● **Extrait proposé**
Précisément vous vous posez la question de savoir comment établir une harmonie entre le Magistère et la fonction théologique. Ce problème capital est celui de toute 1’Eglise et la Commission théologique internationale l’a naguère étudié; il vous apparaît peut-être d’autant plus crucial que votre région comporte, grâce à Dieu, plusieurs centres théologiques qui se livrent à la recherche, donnent un enseignement de niveau universitaire, offrent de nombreuses sessions aux prêtres, religieux, laïcs, avec un large rayonnement.
Il y a là une richesse pour l’Eglise. La tâche des Docteurs est toujours complémentaire de celle des Pasteurs. A ceux-ci, qui ont reçu la plénitude du sacerdoce et la juridiction, il incombe d’assurer avec autorité l’authenticité chrétienne et l’unité en matière de foi et de morale. Mais l’Eglise a également besoin de ses théologiens, et particulièrement dans une époque de profonde mutation comme la nôtre. Face au développement des sciences, de l’histoire, de la philosophie, il leur revient de répondre aux questions actuelles à la lumière de la Révélation. Attentifs à la vie des fidèles, ils peuvent contribuer à faire le tri entre l’humain qui peut être assumé par l’Eglise et ce qui lui est irréductible. Ils peuvent beaucoup aider les Evêques dans leur mission d’annoncer la foi, offrant aux esprits souvent en désarroi le stimulant et le réconfort d’un enseignement qu’ils puissent entendre, et une synthèse qui leur fait mieux comprendre le dynamisme de la Révélation et l’articulation de la doctrine. Avec vous, Nous rendons hommage au courage, à la lucidité et au zèle apostolique de nombre de théologiens, à l’amour de leurs frères croyants et « mal croyants » auxquels ils veulent ouvrir plus largement le chemin de Jésus-Christ.
Encore faut-il que, conscients de leurs responsabilités, les théologiens le soient aussi de la nature du service auquel ils sont appelés. La théologie mérite le nom de science au titre de la nature et de la rigueur de ses méthodes et de la qualité de ses instruments de travail sans cesse tenus à jour. Mais elle se distingue de toute autre science, en ce qu’elle reçoit son objet de la Foi et que ses démarches épousent le rythme de la vie de l’Eglise, objet de la vigilance de ceux qui en sont les Pasteurs. Il appartient donc aux théologiens d’approfondir et d’illustrer le Donné de la Foi et l’interprétation qu’en dégage, en dogme comme en morale, le Magistère. C’est l’observance de ces normes qui confère aux théologiens le droit d’être écoutés et leur vaut le beau nom de «Maître en la discipline de Dieu», «professor sacri numinis» (antienne de la fête de saint Thomas d’Aquin, dans l’ancien bréviaire dominicain). Leur travail comporte comme exigences propres que la démarche rationnelle s’inscrive dans une soumission à la vérité de la foi, dans un climat de prière et un grand amour de l’Eglise.

● **Consigne 1**
Reproduisez à l'identique les lignes des enregistrements, en commençant à la ligne qui contient "Task: Tap the Forbes logo" et en poursuivant jusqu'à la fin des enregistrements. N'incluez pas les images dans votre réponse.

● **Données présentées**
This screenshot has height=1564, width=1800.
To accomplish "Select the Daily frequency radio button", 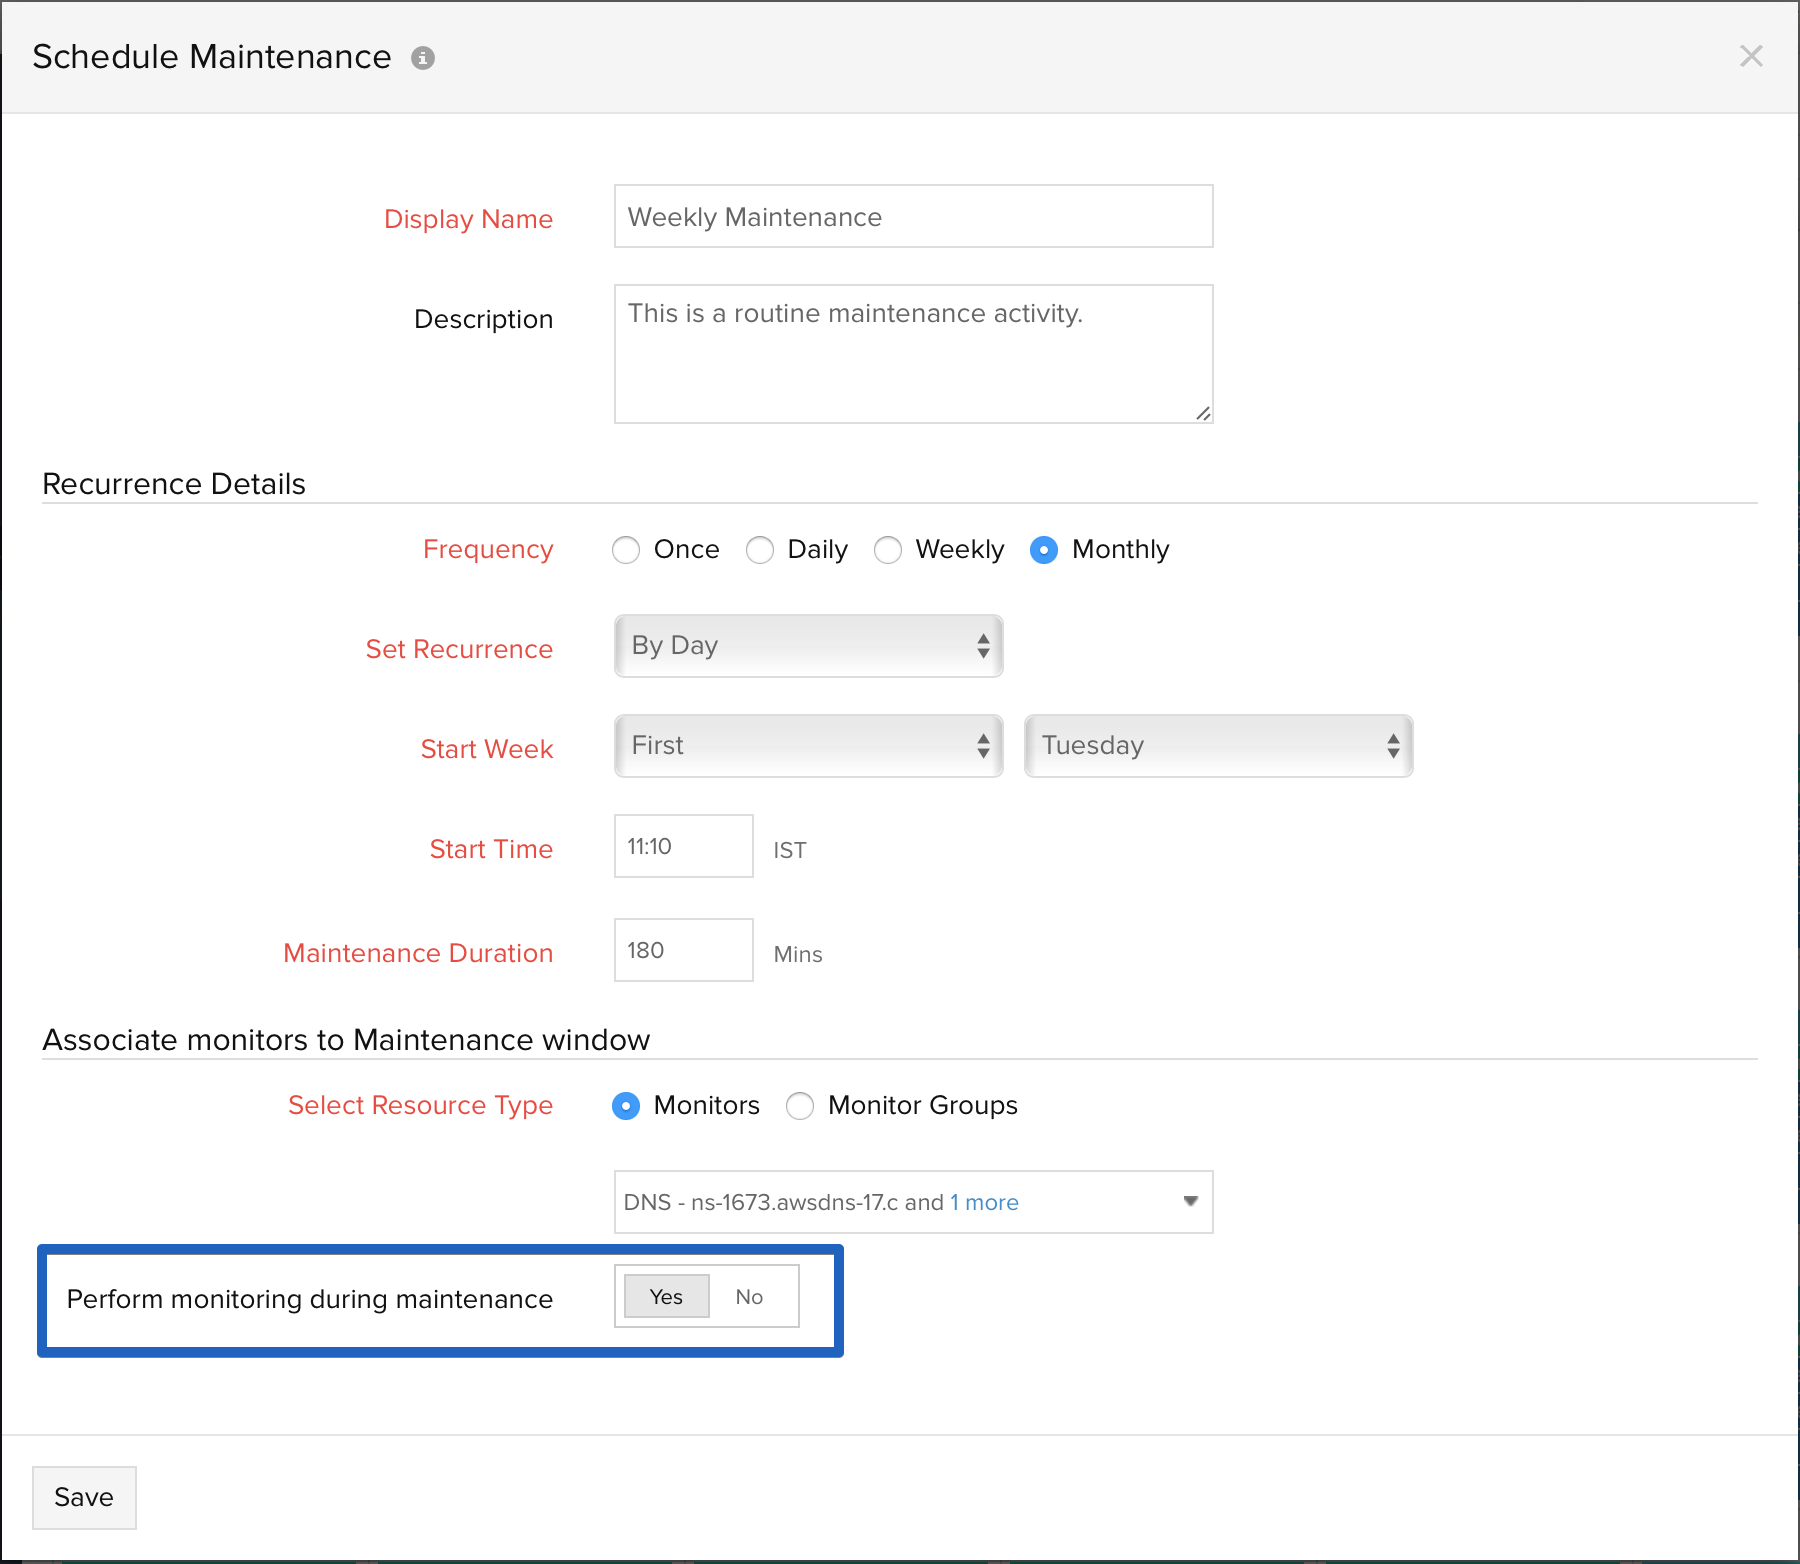I will [x=761, y=550].
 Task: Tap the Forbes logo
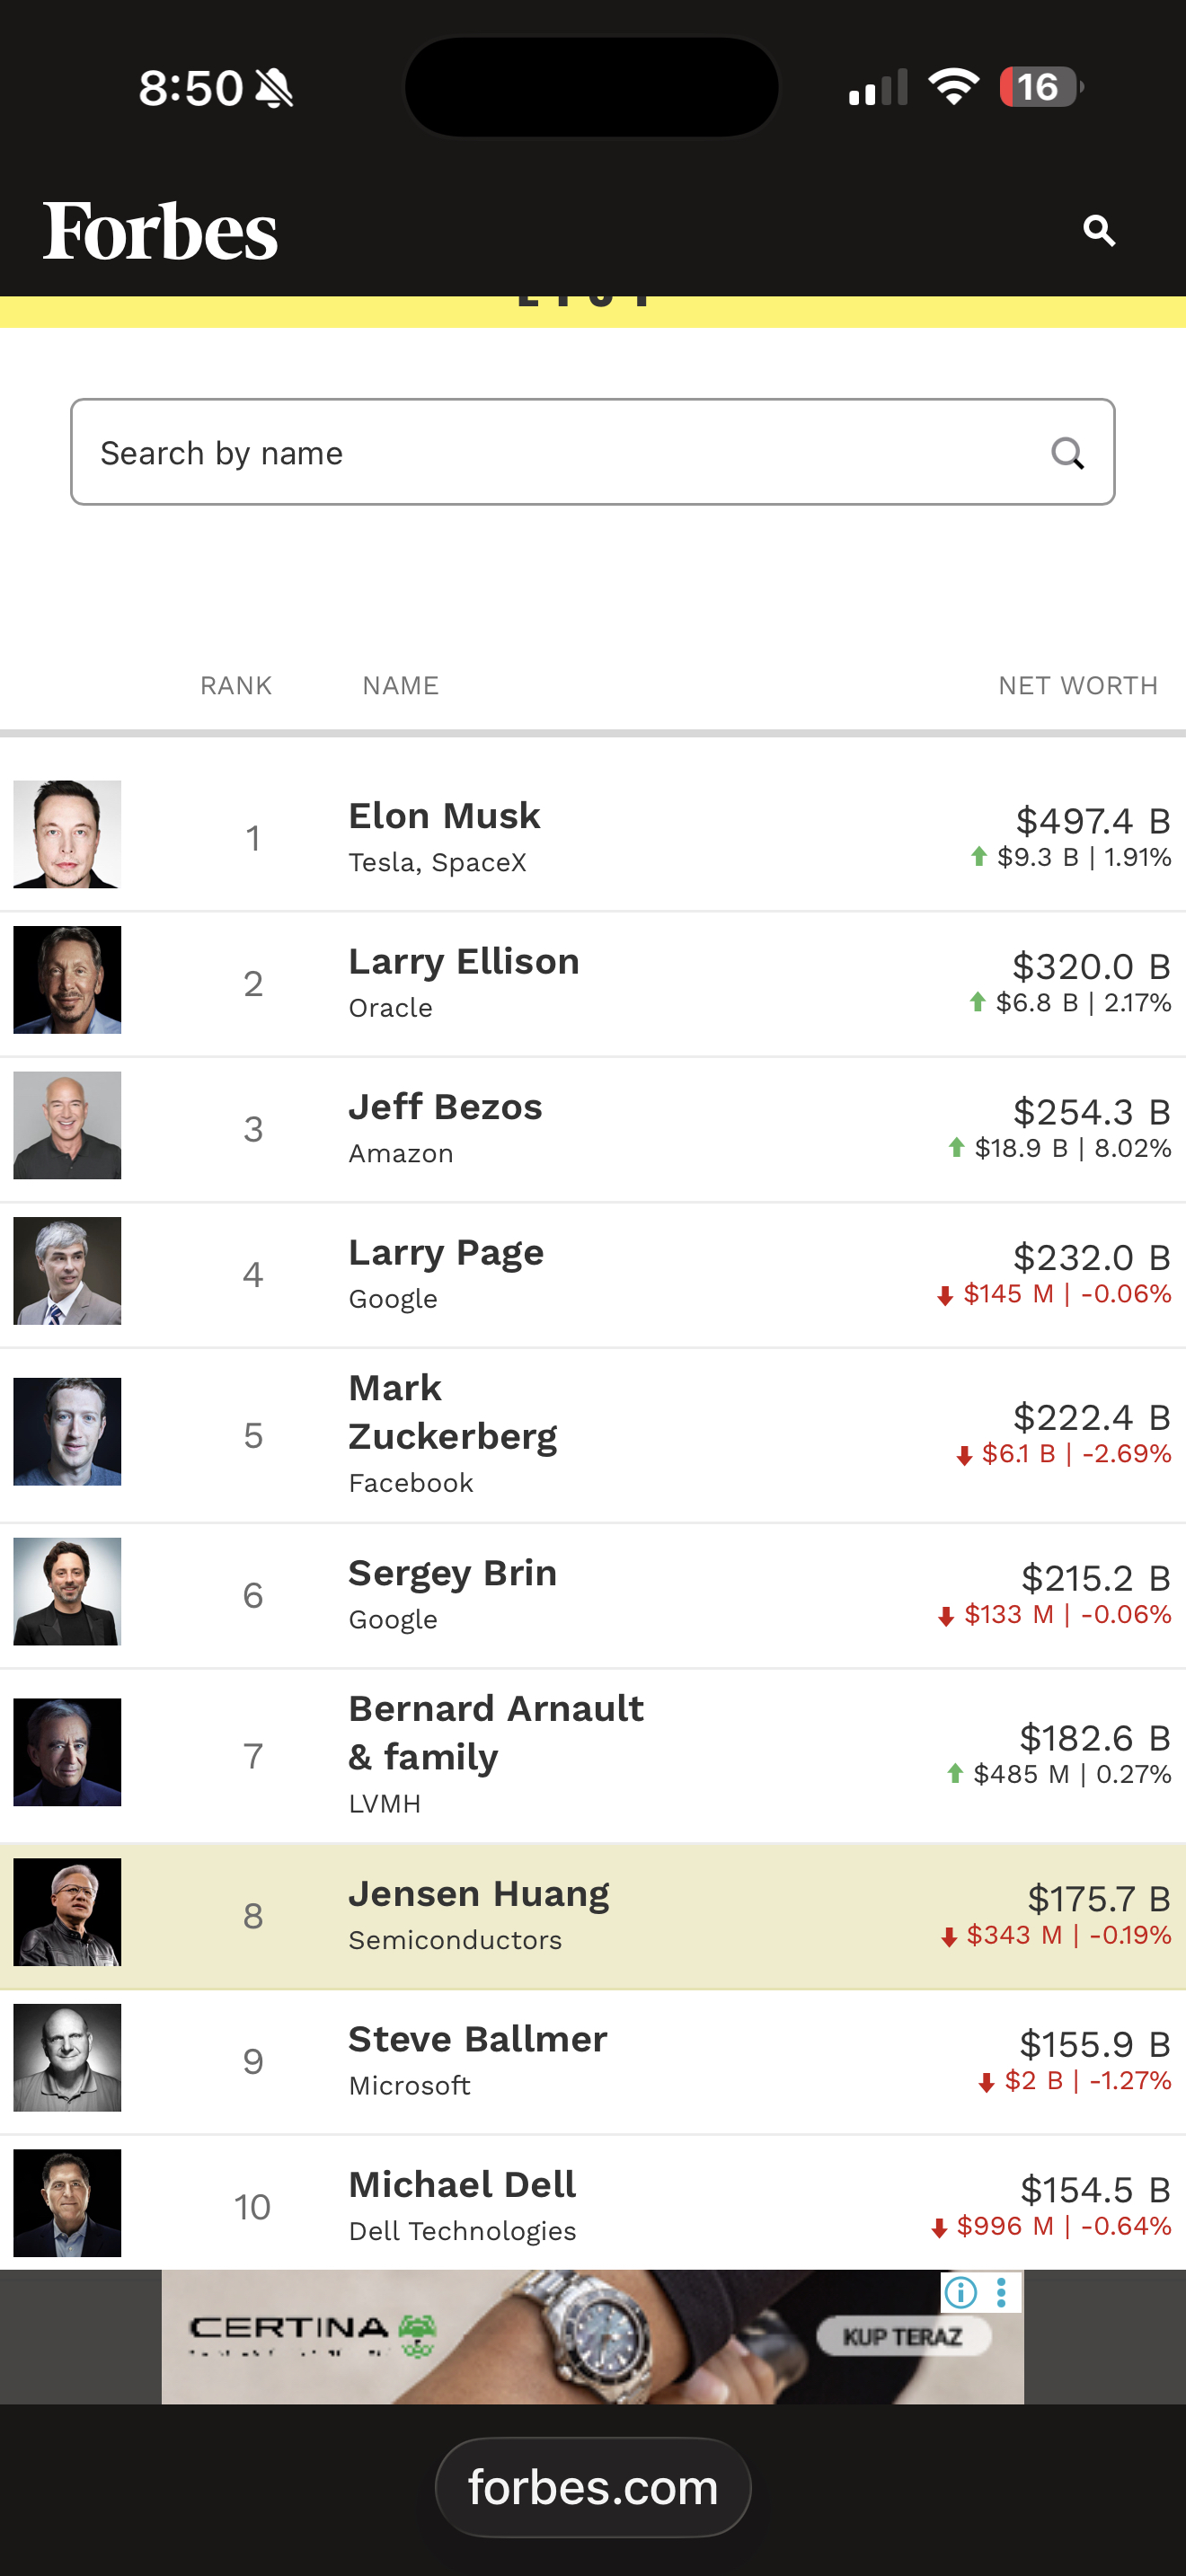coord(160,231)
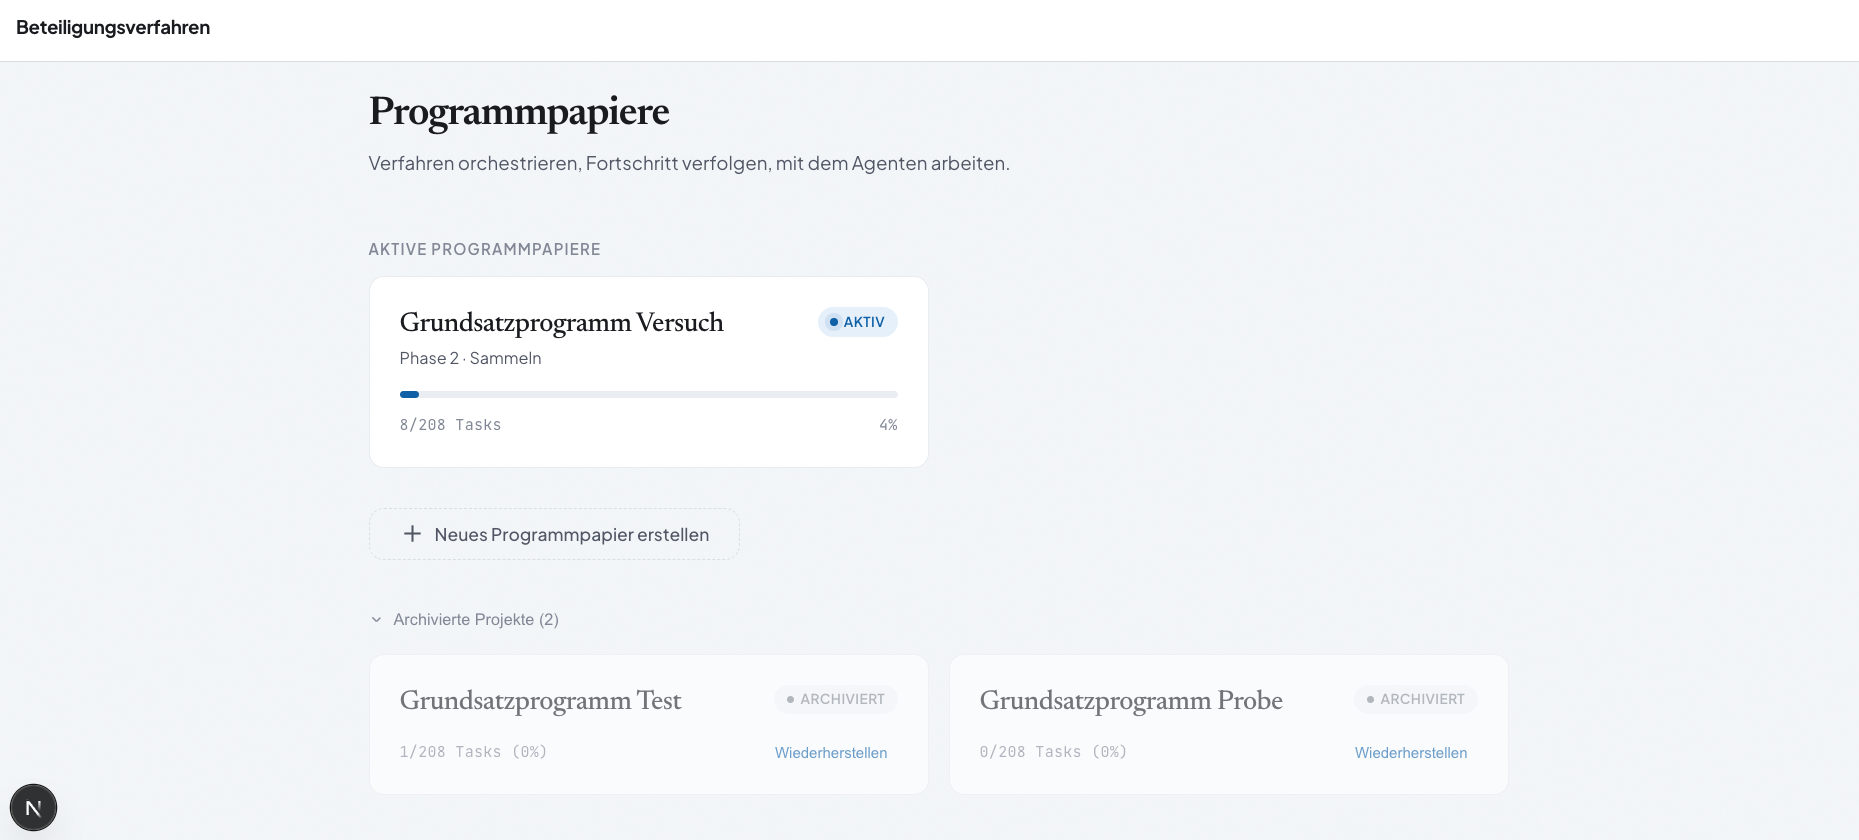This screenshot has width=1859, height=840.
Task: Click the 8/208 Tasks counter
Action: coord(450,424)
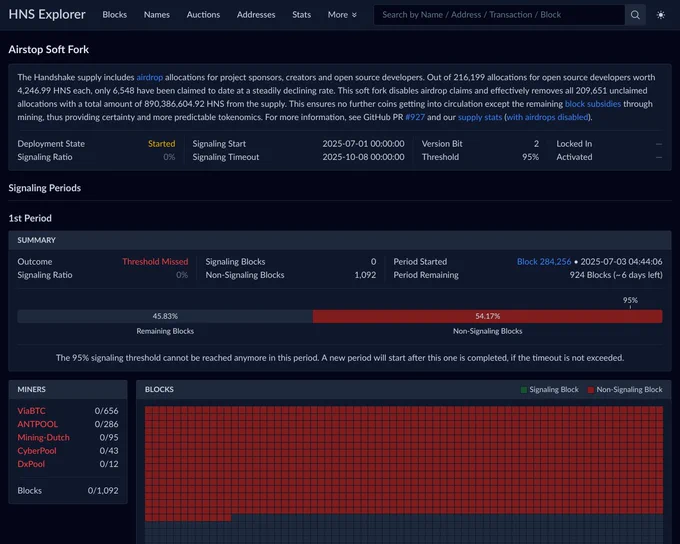
Task: Select the ANTPOOL miner
Action: (x=37, y=424)
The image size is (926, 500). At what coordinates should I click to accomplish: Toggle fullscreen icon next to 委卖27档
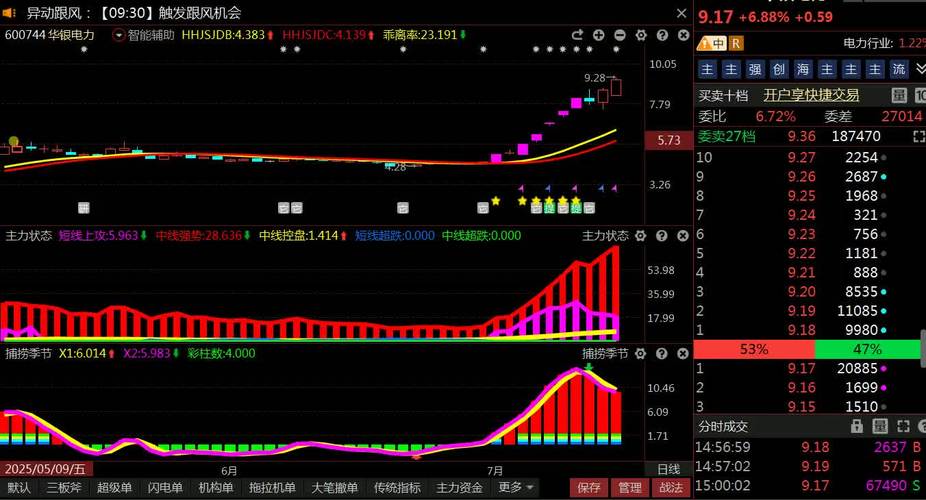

● **Consigne 2**
Renvoyez sans aucune modification le passage de l'extrait proposé qui commence aux mots "Précisément vous vous" et s'arrête après les mots "un large rayonnement.".

● **Réponse finale 1**
 Task: Tap the Forbes logo
coord(160,231)
This screenshot has width=1859, height=840.
Task: Click the 8/208 Tasks counter
Action: coord(450,424)
Task: Select the ANTPOOL miner
Action: (x=37, y=424)
The image size is (926, 500). At what coordinates should I click to accomplish: Toggle fullscreen icon next to 委卖27档

● **Réponse finale 2**
Précisément vous vous posez la question de savoir comment établir une harmonie entre le Magistère et la fonction théologique. Ce problème capital est celui de toute 1’Eglise et la Commission théologique internationale l’a naguère étudié; il vous apparaît peut-être d’autant plus crucial que votre région comporte, grâce à Dieu, plusieurs centres théologiques qui se livrent à la recherche, donnent un enseignement de niveau universitaire, offrent de nombreuses sessions aux prêtres, religieux, laïcs, avec un large rayonnement.